Erste Welle, zweite, dritte…

Man kann es sich nicht aussuchen. Ich werde nicht schon wieder über Corona schreiben, aber ich muss damit anfangen. Vor ein paar Tagen findet vor einem der teureren Restaurants im gutbürgerlichen Viertel von Potsdam eine Fete statt, vielleicht 20 Menschen, kein Mundschutz, kein Abstand, Alkohol und Geknutsche. Zwei Stunden später noch immer. Ich war vorbeigekommen und habe dem Denunziantendrang widerstanden, („natürlich“ = ? ist das so?), gehofft, das Ordnungsamt oder die Polizei käme vorbei. Die fuhr einmal vorbei ? (ich bin ja nicht Wache gestanden, sondern vorbeigegangen, nicht einmal zum Foto stehen geblieben), aber sie machte natürlich nichts. Wieder „natürlich“. Natürlich heißt nicht „selbstverständlich“.

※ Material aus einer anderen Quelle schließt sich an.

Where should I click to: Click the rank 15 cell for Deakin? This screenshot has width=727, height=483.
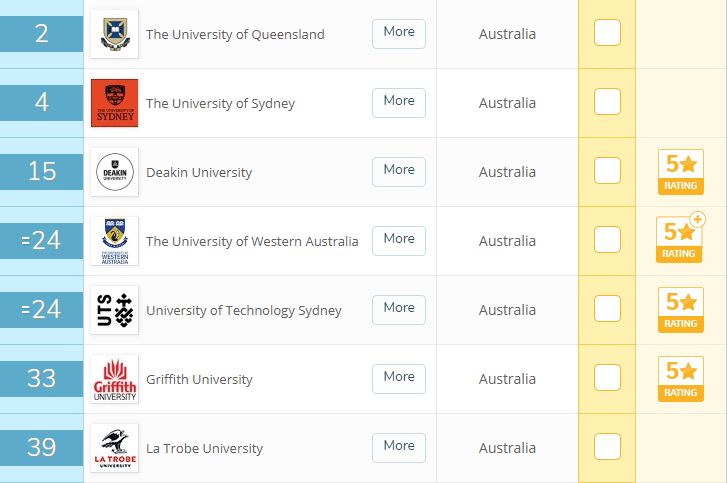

Die Polizei weiß, wie breite Schichten der Bevölkerung von ihr denken. Ihre Anführer haben aber weder Stuttgart noch Frankfurt verstanden, noch gibt es eine erträgliche Diskussion zwischen General Verdacht und seinen Untertanen. Frau Kramp-Karrenbauer wünscht sich einen Heimatschutz, man denke!, und die rechten Netzwerke bei der Polizei und den anderen Sicherheitsbehörden werden untersucht, nicht zuletzt von den Truppen des Generals Verdacht. Mal sehen.

Warum sollen sich frustrierte Asylbewerber*innen und Eingewanderte (Übrigens: keineswegs nur Junge) nicht wehren, wenn sie sich herabgesetzt und diskriminiert fühlen oder wissen? Das ist schwierig zu beantworten, und es ist die Kehrseite von Racial Profiling.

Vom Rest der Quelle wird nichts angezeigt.